21 SEPTEMBRE 2020 PAR PASCALE PASCARIELLO

La charge de police à l’origine des blessures de Geneviève Legay, le 23 mars 2019 à Nice, était disproportionnée, selon l’IGPN qui pointe la responsabilité du commissaire Rabah Souchi, à la tête des opérations. Un an et demi après les faits, le président Emmanuel Macron est donc démenti. Médaillé, en juin 2019, par le ministère de l’intérieur, Rabah Souchi est cependant toujours en poste.

Cette fois, l’Inspection générale de la police (IGPN) n’a pas pu faire autrement que de déclarer la charge des policiers disproportionnée. Et sa conclusion est éminemment symbolique dans une affaire qui a fait grand bruit, tant elle a été marquée par des mensonges, des dissimulations et des conflits d’intérêts. Selon les éléments réunis par Mediapart, l’IGPN reconnaît enfin ce que nombre de témoins se tuent à répéter depuis le début de l’affaire : Geneviève Legay, 73 ans, gravement blessée le 23 mars 2019, à Nice au cours d’une manifestation des « gilets jaunes » a bien été renversée par les forces de l’ordre au cours d’une charge que les gendarmes interrogés ont jugé brutale, violente et illégale.

Victime d’une hémorragie et de plusieurs fractures au crâne, l’état de santé de Geneviève Legay avait nécessité plus d’un mois de surveillance médicale.
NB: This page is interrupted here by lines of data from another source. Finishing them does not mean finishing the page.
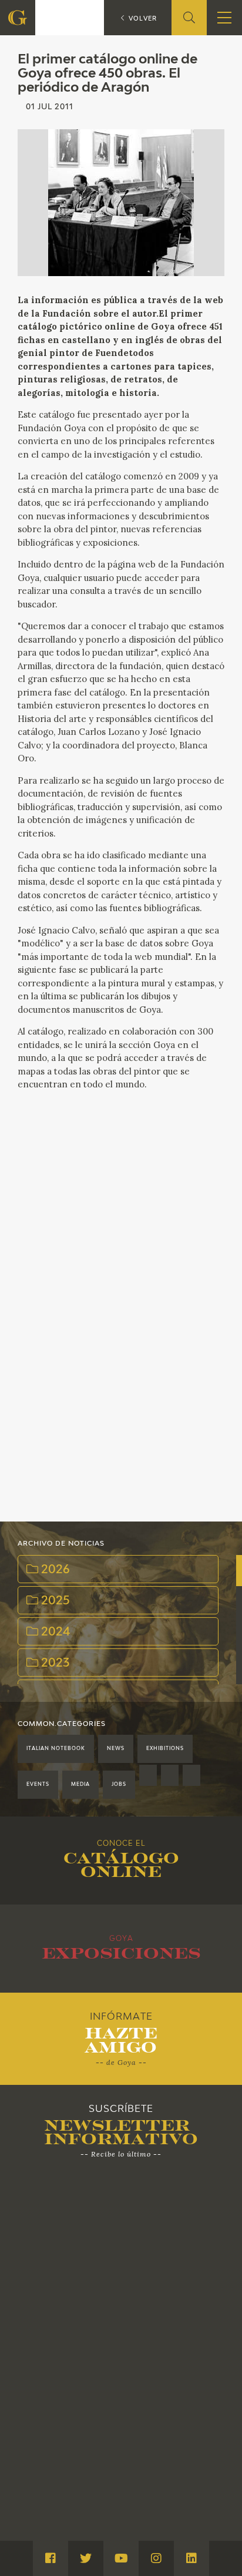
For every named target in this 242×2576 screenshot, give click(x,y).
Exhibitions (165, 1749)
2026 (54, 1570)
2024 (54, 1632)
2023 (53, 1663)
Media (80, 1784)
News (116, 1749)
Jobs (119, 1784)
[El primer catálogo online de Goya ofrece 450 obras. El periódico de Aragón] (121, 202)
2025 (54, 1601)
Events (37, 1784)
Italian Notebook (55, 1749)
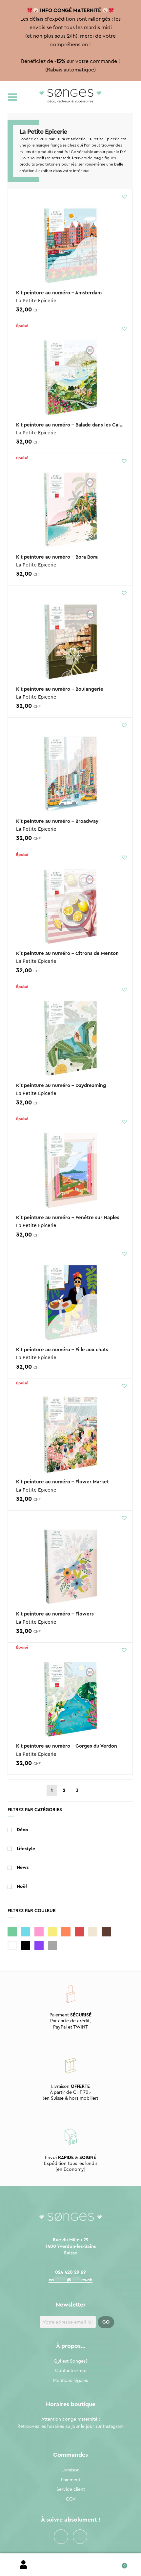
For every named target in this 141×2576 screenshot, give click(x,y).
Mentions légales (70, 2380)
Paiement (70, 2480)
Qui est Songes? (71, 2361)
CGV (70, 2499)
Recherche (70, 2565)
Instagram (80, 2536)
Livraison (70, 2470)
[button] (124, 196)
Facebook (61, 2536)
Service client (70, 2489)
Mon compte (23, 2565)
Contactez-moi (70, 2370)
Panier (118, 2563)
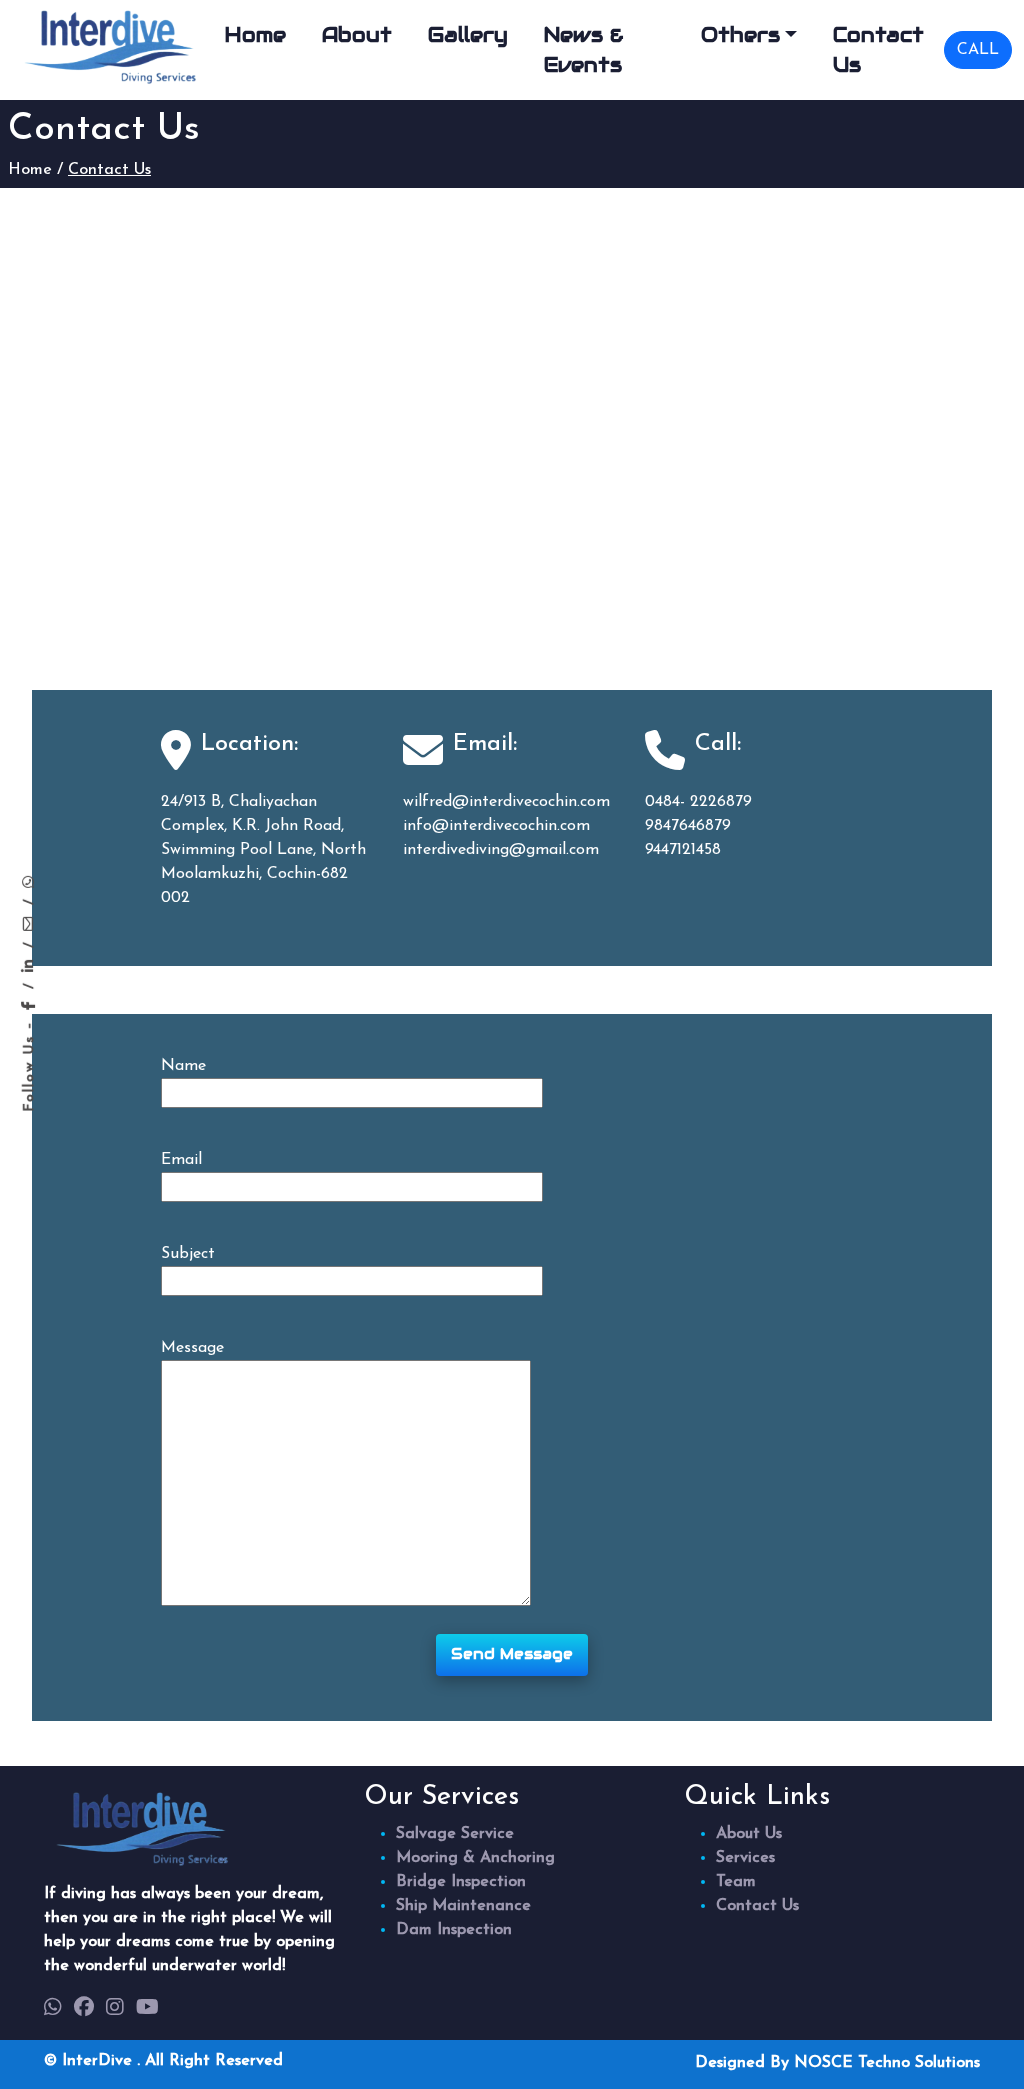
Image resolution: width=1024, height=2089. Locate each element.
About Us (749, 1834)
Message (192, 1348)
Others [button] (740, 35)
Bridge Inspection (461, 1882)
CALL (978, 50)
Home (255, 35)
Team (736, 1882)
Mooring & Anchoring (475, 1858)
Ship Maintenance (463, 1906)
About (357, 35)
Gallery (468, 35)
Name (183, 1066)
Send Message (512, 1654)
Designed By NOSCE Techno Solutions (837, 2063)
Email (181, 1160)
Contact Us (878, 50)
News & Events (583, 50)
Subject (188, 1254)
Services (745, 1858)
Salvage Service (455, 1834)
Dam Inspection (454, 1930)
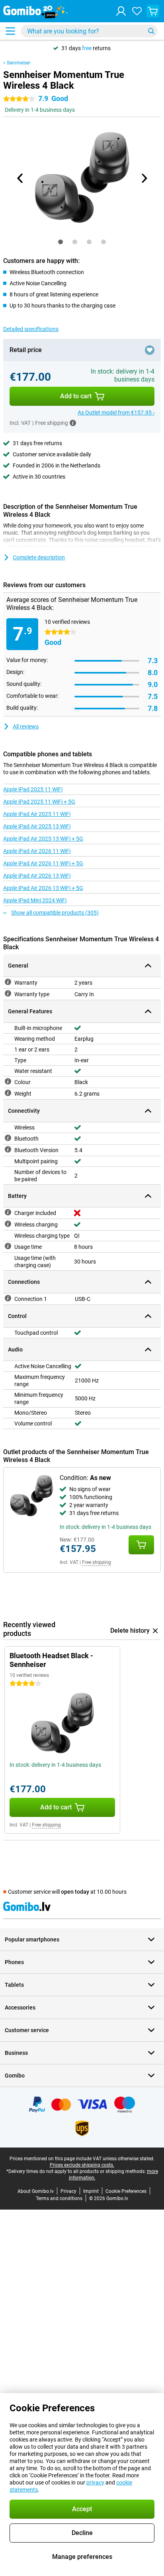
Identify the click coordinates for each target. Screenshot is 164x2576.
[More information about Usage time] (8, 1246)
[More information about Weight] (8, 1093)
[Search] (151, 31)
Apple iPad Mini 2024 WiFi (34, 900)
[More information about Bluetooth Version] (8, 1149)
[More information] (73, 423)
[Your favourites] (137, 11)
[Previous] (20, 178)
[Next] (144, 178)
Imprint (91, 2191)
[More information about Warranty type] (8, 993)
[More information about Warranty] (8, 982)
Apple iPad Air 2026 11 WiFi (36, 851)
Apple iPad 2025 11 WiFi (32, 789)
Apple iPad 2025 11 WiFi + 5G (39, 801)
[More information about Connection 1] (8, 1298)
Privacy (68, 2191)
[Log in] (121, 11)
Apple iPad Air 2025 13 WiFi (36, 826)
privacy (95, 2482)
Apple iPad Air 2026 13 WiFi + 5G (43, 888)
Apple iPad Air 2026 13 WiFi (36, 875)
Dans ses conclusions rendues en avril, l’IGPN met en cause le commissaire divisionnaire Rabah Souchi, à la tête des opérations et donne raison au capitaine de gendarmerie qui, le jour des faits, a refusé de participer à cette charge et d’engager son escadron composé de près de 60 hommes, comme nous l’avions révélé (à lire ici). 

Une vidéo, tournée par la cellule image ordre public (CIOP) des gendarmes et jamais diffusée jusqu’à présent, montre la réalité de cette charge.

 

 

La gravité des faits a conduit ce capitaine à adresser à sa hiérarchie, le 25 mars 2019, deux jours après les faits, un rapport détaillé, que Mediapart révèle et publie dans son intégralité. Loin de s’inscrire dans le cadre d’une guerre police-gendarmerie, ce compte rendu, largement repris par l’IGPN dans ses conclusions, annihile ainsi le déni des autorités sur les violences policières. Dès le 23 mars, la haute hiérarchie de la gendarmerie avait d’ailleurs été alertée sur ces faits. Est-il possible que dans une affaire aussi médiatisée, des informations aussi sensibles ne soient pas remontées jusqu’à l’Élysée ?

Le 25 mars, Emmanuel Macron déclare pourtant dans les colonnes de Nice Matin : « Cette dame n’a pas été en contact avec les forces de l’ordre. » Et croit bon de préciser : « Quand on est fragile, qu’on peut se faire bousculer, on ne se rend pas dans des lieux qui sont définis comme interdits et on ne se met pas dans des situations comme celle-ci. »

Le rapport de gendarmerie que nous publions aujourd’hui discrédite définitivement cette version.

 

Rapport du Capitaine H. sur les opérations de maintien de l'ordre à Nice, 25 mars 2019. © Document Mediapart

 

Son auteur, le capitaine H. y qualifie la charge de « brutale et violente », en « totale disproportion et nécessité face à une foule d’une trentaine de personnes assez âgées, très calmes »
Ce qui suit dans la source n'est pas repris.